Ask HN: Where to invest money? - dropshopsa

I am earning some extra money that I wish to invest for 3 years. I want to add more on a monthly basis. Can HN suggest best place to watch my money grow?
======
md1515
Right now CDs are not a great option. Very low yielding.

I would suggest spending a few hours every week studying the stock market so
that you can at least understand things that are going on, fluctuations that
take place etc. I also recommend (my father pays for) Stock Market Mentor. He
is a really brilliant guy and although his service is expensive it will be
made up for by the knowledge you gain. That knowledge (both relevant to
actually picking stocks AND learning to pick your own) will stay with you
forever when you have even more money to invest.
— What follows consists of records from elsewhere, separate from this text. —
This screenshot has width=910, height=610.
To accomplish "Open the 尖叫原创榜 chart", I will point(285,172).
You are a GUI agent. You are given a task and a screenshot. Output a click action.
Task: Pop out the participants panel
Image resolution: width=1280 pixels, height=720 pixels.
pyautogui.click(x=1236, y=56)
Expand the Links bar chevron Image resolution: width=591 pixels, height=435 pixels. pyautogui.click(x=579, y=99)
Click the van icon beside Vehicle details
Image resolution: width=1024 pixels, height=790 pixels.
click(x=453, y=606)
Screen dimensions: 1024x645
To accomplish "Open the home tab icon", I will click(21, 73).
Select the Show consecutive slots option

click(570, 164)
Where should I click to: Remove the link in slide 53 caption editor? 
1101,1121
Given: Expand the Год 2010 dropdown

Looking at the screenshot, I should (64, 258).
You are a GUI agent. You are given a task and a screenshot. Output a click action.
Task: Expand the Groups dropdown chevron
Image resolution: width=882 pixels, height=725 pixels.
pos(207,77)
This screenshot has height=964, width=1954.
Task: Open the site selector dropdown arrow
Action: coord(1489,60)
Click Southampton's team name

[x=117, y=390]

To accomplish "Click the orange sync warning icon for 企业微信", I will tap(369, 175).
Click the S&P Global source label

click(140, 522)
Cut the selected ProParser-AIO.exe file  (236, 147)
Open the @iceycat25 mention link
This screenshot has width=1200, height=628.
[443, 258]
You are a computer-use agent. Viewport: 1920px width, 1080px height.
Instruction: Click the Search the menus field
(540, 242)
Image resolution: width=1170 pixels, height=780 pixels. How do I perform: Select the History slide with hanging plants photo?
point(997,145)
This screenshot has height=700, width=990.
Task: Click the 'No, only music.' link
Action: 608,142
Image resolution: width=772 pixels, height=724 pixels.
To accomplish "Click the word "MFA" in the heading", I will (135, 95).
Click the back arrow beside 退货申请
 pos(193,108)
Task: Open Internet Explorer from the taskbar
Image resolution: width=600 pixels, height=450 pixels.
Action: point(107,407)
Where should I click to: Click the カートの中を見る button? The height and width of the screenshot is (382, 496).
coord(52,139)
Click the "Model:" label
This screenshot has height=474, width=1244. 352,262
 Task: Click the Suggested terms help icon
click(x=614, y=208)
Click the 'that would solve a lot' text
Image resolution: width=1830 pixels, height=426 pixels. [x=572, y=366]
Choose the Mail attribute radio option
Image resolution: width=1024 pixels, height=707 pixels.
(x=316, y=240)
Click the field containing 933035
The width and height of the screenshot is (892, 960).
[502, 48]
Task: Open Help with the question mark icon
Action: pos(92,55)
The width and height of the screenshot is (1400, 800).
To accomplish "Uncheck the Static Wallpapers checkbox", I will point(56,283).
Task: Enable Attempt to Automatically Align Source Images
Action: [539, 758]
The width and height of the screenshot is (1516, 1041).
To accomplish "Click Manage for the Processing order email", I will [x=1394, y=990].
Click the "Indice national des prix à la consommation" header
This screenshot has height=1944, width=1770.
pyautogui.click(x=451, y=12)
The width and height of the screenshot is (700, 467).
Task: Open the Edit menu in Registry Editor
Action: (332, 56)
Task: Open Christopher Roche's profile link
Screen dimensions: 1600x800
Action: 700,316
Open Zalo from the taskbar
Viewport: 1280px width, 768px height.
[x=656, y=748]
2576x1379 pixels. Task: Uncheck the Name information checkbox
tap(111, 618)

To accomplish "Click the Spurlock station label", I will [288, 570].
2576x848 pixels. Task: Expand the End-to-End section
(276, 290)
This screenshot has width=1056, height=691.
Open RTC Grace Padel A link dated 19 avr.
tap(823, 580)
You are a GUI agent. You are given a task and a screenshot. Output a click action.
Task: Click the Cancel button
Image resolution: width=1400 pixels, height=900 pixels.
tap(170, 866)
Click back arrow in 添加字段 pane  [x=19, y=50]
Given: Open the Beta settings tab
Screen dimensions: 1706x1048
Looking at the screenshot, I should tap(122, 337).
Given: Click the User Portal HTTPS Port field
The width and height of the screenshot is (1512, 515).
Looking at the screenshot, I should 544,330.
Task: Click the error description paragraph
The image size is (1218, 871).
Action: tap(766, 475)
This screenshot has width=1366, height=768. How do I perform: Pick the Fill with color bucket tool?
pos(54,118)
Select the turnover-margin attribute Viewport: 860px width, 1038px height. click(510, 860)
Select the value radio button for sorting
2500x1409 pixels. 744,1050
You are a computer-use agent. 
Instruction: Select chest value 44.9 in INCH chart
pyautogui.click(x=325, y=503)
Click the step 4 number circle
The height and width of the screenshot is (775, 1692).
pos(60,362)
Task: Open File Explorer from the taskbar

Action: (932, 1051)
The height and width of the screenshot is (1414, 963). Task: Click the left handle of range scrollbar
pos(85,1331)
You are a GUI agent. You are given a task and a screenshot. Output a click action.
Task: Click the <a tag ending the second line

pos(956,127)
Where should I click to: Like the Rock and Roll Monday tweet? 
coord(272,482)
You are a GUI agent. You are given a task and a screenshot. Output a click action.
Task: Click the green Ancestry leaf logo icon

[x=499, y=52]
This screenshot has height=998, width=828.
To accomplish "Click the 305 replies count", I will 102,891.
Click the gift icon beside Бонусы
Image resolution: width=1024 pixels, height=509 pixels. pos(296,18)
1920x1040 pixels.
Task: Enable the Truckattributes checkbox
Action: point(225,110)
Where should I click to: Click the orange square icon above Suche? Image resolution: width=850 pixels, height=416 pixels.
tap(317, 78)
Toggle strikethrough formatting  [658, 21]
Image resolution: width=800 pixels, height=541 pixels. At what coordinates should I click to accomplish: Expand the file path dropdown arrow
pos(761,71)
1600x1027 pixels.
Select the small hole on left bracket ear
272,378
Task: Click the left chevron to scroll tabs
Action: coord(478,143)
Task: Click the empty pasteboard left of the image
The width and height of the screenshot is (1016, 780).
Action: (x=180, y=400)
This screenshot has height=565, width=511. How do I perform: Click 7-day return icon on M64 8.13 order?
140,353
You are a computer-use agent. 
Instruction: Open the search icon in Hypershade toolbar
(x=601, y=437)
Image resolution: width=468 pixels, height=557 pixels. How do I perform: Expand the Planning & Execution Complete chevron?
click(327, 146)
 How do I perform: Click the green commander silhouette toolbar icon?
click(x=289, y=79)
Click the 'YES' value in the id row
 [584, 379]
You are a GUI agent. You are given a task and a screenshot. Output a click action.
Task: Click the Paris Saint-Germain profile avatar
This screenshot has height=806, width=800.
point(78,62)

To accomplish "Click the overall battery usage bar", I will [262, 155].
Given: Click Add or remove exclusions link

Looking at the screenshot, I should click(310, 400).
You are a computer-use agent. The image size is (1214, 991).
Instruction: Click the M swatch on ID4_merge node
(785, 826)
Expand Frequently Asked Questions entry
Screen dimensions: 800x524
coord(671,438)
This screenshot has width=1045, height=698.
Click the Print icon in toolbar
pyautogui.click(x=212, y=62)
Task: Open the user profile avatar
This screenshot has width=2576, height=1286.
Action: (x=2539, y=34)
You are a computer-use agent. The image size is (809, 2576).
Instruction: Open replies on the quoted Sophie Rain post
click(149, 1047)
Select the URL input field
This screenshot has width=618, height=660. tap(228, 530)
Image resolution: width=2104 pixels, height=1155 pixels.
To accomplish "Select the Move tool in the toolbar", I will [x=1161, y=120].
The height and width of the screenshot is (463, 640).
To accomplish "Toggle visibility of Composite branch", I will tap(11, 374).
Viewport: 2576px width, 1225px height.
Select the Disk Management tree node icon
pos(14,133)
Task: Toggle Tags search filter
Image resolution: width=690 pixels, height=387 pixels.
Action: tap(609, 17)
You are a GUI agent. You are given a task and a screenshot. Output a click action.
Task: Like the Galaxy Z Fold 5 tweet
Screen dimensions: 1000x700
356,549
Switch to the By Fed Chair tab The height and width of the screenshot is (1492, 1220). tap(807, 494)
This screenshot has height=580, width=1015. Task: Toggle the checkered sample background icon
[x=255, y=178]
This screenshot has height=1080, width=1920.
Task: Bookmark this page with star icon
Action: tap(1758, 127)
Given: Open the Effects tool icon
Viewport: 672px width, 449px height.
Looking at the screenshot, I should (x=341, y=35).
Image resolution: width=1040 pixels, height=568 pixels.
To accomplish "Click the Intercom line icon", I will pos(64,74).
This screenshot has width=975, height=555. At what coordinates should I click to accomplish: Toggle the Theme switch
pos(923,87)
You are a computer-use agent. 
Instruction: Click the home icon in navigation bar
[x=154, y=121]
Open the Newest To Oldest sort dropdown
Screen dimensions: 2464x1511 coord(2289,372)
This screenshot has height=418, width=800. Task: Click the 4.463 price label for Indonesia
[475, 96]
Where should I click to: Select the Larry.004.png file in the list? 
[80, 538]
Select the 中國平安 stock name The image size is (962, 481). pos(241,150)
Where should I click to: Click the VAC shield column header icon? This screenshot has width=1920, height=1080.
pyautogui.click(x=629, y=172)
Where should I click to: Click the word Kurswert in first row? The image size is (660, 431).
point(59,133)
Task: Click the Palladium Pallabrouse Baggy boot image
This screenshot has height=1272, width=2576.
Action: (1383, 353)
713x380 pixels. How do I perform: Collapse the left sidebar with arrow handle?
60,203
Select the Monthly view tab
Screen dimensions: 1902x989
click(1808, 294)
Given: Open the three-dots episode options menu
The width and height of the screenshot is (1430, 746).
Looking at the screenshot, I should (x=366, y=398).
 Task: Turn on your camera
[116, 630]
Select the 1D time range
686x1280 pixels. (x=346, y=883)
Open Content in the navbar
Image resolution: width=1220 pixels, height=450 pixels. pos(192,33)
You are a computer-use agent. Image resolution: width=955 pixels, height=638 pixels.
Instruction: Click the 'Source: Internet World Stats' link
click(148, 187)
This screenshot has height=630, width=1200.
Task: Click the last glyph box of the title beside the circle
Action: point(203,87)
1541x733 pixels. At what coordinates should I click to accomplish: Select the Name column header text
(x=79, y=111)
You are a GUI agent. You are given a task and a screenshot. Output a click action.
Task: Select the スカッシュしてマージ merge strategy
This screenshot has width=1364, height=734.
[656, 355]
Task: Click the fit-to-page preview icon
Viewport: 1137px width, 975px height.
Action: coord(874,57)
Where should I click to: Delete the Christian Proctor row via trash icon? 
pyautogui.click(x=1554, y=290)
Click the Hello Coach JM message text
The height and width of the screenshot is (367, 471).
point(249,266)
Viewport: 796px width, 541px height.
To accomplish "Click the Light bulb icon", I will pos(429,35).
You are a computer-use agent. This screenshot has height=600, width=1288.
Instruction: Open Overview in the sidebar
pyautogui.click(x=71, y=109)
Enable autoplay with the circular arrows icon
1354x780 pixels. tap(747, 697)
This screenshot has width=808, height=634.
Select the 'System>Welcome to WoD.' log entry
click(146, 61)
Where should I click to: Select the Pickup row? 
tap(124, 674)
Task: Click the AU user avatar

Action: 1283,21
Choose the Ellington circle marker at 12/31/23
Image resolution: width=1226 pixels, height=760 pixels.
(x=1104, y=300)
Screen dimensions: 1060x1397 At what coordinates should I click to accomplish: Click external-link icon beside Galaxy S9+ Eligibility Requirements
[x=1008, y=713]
I would suggest spending a few months listening to him and doing your own
research. Find some stocks you like (or sectors) and follow them. You could
test the waters with ETFs because a lot of the stimulus money will be entering
the market soon. Right now the market is quite low by historic levels - that
doesn't necessarily mean it will go up, but the chances are better.

The market is extremely volatile now. Just be careful..invest in LEARNING and
then test things out. Good luck

------
apieceofpi
Three years is a considerable short term investment period, for which I would
target low-risk assets. How much money are we talking about?

Without knowing more, I would say a 3-year Certificate of Deposit (CD) or bond
funds are your best bet.

------
seanmccann
If you can risk the money then buy stocks. Take a look at Apple in particular.